When is an old drug better than new?

Sorry, pharma, but when it comes to drugs, newer doesn't always mean better. So why are new drugs prescribed so often? Especially in a disease where an old treatment is actually the so-called "gold standard?" That's what a psychiatrist asks in a New York Times article today. He's wondering why lithium--proven safe and effective over decades of use--is sometimes left out of bipolar patients' drug regiments.

The culprit appears to be "new kid in town" syndrome. You know, when the new kid seems so much better-looking, so much funnier, so nice and kind and fun to be around. The author of the article, Dr. Richard Friedman, says scores of his own patients show up in the examining room, asking for the latest psychotropic meds. Sometimes, these patients are responding to ads they've seen on TV. And sometimes, the best drug for them turns out to be an older med rather than one that's brand new.

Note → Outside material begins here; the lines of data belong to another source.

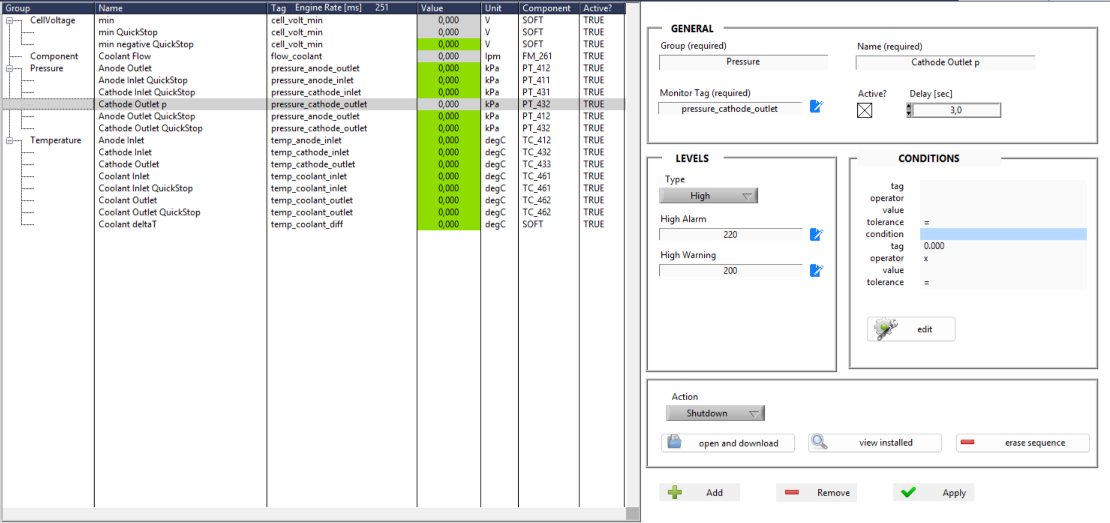Click view installed with magnifier icon
Viewport: 1110px width, 523px height.
pyautogui.click(x=875, y=443)
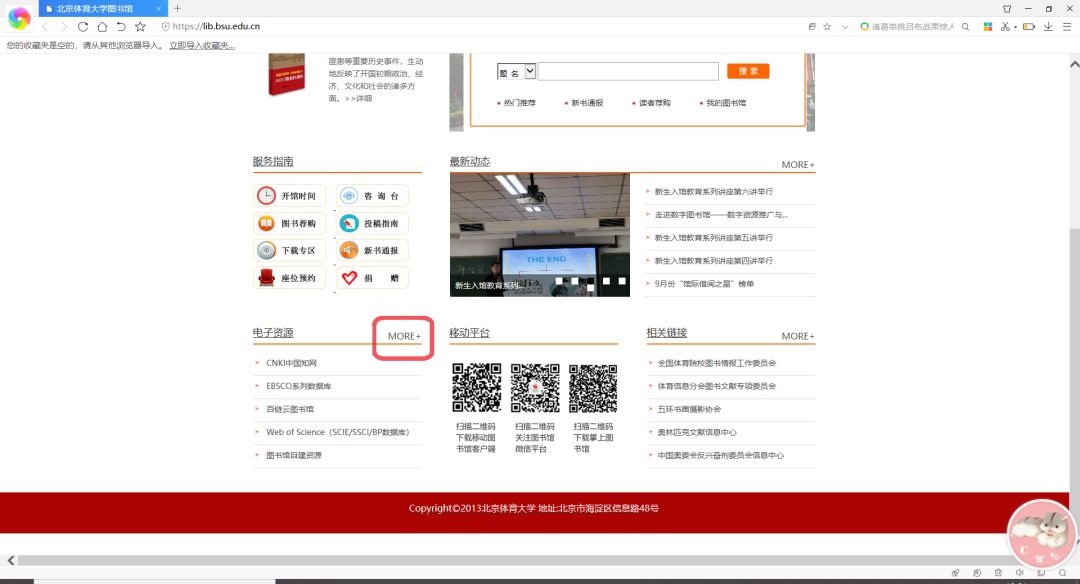Image resolution: width=1080 pixels, height=584 pixels.
Task: Click the 捐赠 heart icon
Action: [349, 278]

Friedman ends up advocating more comparative effectiveness research. What he wants to know is whether new mood stabilizers really show treatment advantages over lithium in head-to-head trials. Or whether older, cast-aside antidepressants such as the tricyclics and MAOI meds are really outclassed by new drug cocktails for "treatment-resistant" depression. Well, these particular trials may not be first on the list for President Obama's comparative efforts, but head-to-head studies are definitely on their way. Let's see how the new drug vs. old drug question plays out then.